Buku itu dapat membantu untuk mendalami pengenalan diri atau ketidakenalan atas diri mereka sendiri. Dalam telungkup kisah inilah saya tetap menerawangkan diri sewaktu azan Maghrib kala itu terdengar dan shalat harus segara dilaksanakan. Seruan azan itu sejatinya tanda jeda untuk beberapa jenak waktu agar manusia berkesempatan beraudiensi dengan Rabbnya.
Sepanjang perjalanan saya sangat menikmati gerakan umat, ibu-ibu, dan anak-anak yang melangkah menuju musala, langgar, surau, dan masjid terdekat. Beberapa langkah anak-anak dan ibu-ibu yang melangkah ke tempat ibadah itu memberikan sebersit kenangan betapa saat-saat pergi menuju Rumah Tuhan yang mewarnai sisik-melik perpilpresan saat ini amatlah membekas.
Berita kampanye itu adalah peristiwa yang berjalan beriring dengan saat salat maghrib yang sejatinya menyiratkan nilai dan menggelarkan tikar hikmah tauhid yang mengesankan.
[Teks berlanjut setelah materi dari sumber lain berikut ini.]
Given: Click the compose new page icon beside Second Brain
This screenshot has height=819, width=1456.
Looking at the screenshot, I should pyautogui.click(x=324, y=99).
Anak-anak di kampung-kampung melanjutkan tradisi mengaji usai salat berjamaah yang terkadang guyon-gegojekan yang menyelingi.
Suara anak-anak itu menabuh lubuk hati kekhusukan salat tetapi tidaklah membatalkannya. Karena suara anak-anak itu bukanlah “penistaan” melainkan buncahan keceriaan yang dipanggul dalam kenangan sepanjang hayatnya, kelak.
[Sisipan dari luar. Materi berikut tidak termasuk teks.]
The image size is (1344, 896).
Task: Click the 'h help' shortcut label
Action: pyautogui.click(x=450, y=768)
Untuk itulah kehadiran anak-anak yang meramaikan tempat-tempat ibadah biarlah demi membangun “sepasukan” pemakmur tempat yang disucikan. Gang-gang sempit ternyata terasa longgar dalam jejak orang sembahyang. Termasuk di kampung-kampung nun jauh dari metropolitan.
Gemerlap mukena yang memanjang memutih dengan kelebat ke kanan dan ke kiri mengikuti gerak tangan pengenanya, terpotret seperti labirin yang mengabarkan “jalan surga”. Mukena itu seperti sayap-sayap merpati putih yang amat tertata.
Iringan itu mengingatkan pada “ajaran sai” di kala Siti Hajar menempuh takdirnya “mendaki dan menuruni” Bukit Shofa dan Marwah. Betapa kelebat mukena itu menyuarakan damainya batin dan energiknya raga penyusur Rumah Tuhan sewaktu di Jakarta sibuk pencapresan.
Itulah lamunan saya yang membersit begitu rupa di kala suara radio terus saja menyiarkan berita kampanye karena memang di Jakarta belum memasuki waktu salat Maghrib. Belalak mata tidak bisa berdusta.
BACA JUGA: Darurat Iklim Memanggil Pemimpin Berkecerdasan Ekologis (2): Kampanye Bertema Lingkungan
Dalam persaksian di jalan-jalan medsos yang melalui kanalnya sendiri dalam pekan-pekan ini terus berkelebat cuapan yang “menari ditiup angin” dalam selongsong “festival janji” yang belum kupahami: sebagai nyinyiran ataukah kewaspadaan.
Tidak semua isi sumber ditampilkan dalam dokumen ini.